5. Human demand for energy is insatiable.
6. The raw fuels are not running out.
7. America’s relentless pursuit of high-grade energy does not add chaos to the global environment, it restores order.
The waste is virtuous point is an interesting one. At its basic level waste is an inherent part of energy. Anyone who has walked around a farm knows that waste results from energy at its basic level (cows eating grass). But this is particularly true the higher level or order one wants to bring to the energy. Think about lasers. Lasers burn light to create light. This is not an efficient process because you have to dump in large amounts of energy in order to produce the super focused and powerful laser. A lot of energy is tossed aside to produce the beam. But Huber and Mills point out that this “waste” is necessary to achieve your goals. In a cosmic sense sunlight and lasers are the same thing – streams of photons. But you can’t make computer chips with sunlight and because of all of the amazing things one can do with lasers, computers, etc. this inefficient process is considered worthwhile. In other words, waste is virtuous.
The flip side of this is the issue of efficiency. You hear a great deal about energy efficiency these days. Environmentalists are always pushing for more efficient cars, appliances, etc. The government often offers tax credits for using these type of technologies or mandates the use of them. The idea is that the more efficient we are with our energy the less we will use. Huber and Mills turn this on its head as well.

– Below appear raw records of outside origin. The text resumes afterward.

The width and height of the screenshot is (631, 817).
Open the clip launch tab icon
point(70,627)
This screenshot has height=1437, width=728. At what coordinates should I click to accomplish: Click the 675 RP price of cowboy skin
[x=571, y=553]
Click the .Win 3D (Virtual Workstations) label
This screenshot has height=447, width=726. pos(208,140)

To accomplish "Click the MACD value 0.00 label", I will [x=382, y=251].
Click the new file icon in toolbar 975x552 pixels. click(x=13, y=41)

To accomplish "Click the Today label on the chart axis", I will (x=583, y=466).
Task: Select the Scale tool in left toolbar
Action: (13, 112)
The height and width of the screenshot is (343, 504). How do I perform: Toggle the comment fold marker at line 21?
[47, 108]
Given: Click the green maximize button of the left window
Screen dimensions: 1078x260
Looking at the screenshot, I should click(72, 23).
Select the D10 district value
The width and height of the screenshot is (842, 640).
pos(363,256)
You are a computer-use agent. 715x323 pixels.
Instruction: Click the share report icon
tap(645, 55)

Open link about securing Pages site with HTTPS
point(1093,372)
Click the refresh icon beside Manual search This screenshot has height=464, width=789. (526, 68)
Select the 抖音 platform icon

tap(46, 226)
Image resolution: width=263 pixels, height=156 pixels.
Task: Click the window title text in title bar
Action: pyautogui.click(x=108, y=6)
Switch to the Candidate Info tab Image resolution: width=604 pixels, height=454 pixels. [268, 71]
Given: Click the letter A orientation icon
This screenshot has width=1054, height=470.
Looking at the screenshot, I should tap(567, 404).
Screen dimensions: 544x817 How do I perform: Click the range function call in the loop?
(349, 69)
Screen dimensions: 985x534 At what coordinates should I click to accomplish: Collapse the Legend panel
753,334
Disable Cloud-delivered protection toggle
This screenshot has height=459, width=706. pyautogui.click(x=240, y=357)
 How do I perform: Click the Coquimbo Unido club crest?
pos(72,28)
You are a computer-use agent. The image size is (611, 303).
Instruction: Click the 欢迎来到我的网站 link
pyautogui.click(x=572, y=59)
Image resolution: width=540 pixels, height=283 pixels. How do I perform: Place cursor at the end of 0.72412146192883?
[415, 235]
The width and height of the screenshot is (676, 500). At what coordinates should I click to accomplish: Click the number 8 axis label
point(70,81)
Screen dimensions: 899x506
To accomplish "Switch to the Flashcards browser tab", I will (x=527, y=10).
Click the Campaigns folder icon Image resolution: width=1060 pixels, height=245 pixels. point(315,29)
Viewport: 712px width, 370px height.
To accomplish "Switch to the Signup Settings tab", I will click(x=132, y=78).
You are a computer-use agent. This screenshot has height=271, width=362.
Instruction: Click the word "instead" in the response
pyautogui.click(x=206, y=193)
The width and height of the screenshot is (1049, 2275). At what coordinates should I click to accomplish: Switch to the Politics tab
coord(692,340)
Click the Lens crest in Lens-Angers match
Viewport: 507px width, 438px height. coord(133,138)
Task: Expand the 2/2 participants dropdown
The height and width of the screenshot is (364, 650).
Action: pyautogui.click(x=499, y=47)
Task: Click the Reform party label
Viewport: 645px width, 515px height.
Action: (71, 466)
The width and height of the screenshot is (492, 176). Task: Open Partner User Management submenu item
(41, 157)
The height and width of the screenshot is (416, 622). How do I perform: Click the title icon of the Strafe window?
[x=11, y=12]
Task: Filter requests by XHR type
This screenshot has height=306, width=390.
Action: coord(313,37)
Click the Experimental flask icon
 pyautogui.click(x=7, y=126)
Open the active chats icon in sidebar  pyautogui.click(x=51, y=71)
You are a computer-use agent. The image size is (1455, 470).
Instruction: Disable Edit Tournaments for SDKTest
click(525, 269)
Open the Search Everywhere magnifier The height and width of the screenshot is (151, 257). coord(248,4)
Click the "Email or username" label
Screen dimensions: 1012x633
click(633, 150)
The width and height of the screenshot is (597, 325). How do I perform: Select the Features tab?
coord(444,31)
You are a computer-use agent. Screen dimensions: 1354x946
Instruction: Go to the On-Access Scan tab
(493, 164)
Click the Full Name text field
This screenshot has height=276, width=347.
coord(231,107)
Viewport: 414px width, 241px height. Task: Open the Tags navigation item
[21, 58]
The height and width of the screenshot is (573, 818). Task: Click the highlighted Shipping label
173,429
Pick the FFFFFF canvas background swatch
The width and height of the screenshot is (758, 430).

Because the human appetite for energy is insatiable, energy efficiency doesn’t mean less use. In fact, it results in the opposite. When we can get more of something for the same cost we use more rather than less. With higher fuel efficiency in cars people drive more not less. When computers become ever more powerful while prices drop, more energy is consumed not less. Think about it. Our houses are more efficient than at any time in history but demand for power continues to grow. What we are seeking is highly order power.
Many environmentalist see this as a dangerous trend. They assume that demand for power means environmental degradation. But the authors also point out that this is not necessarily the case, because the choice is not between less energy or more energy but between competing sources of energy. The assumption is that power plants are polluting the earth with carbon dioxide and causing global warming. But what is often ignored is the fact that these more powerful and more order sources of energy also allow us to use less and less land to produce energy. Carbohydrate based energy (farming, burning wood, etc.) is much harsher on the environment because it requires so much land to produce energy. Thanks to our ability to build these power plants, North America has been repopulating the trees that former generations had cleared. Thus, the greening of North America has created a giant “carbon sink” that off-sets the carbon output of much of the world.
Another ironic point the authors make is that the green opposition to nuclear power has resulted in millions of tons of coal being burnt to produce power. Instead of accepting the reality of demand and agreeing to the most realistic power sources rather than the most ideal, environmentalists have gotten the worst fuel among the choices – coal. By opposing nuclear power the greens have forced the market to go to the cheaper but “dirtier” source. (The authors don’t discuss clean coal technologies)
The point of all of this isn’t that you will agree with every point the authors make. They lay out their arguments and provide data and documentation to back them up, but whether you agree with the their arguments or not, I think you will find the ideas challenging and thought provoking. In areas like this one where so much of the details are left to “experts” it is easy to let a comfortable but erroneous conventional wisdom set in. This leads to bad thinking and bad policy. Huber and Mills set out to blow up that conventional wisdom and force us to think in a new way about the world around us. And for that alone they deserve commendation. If the subject of energy and technology interests you at all, or if you are just curious about the future, I would highly recommend this book.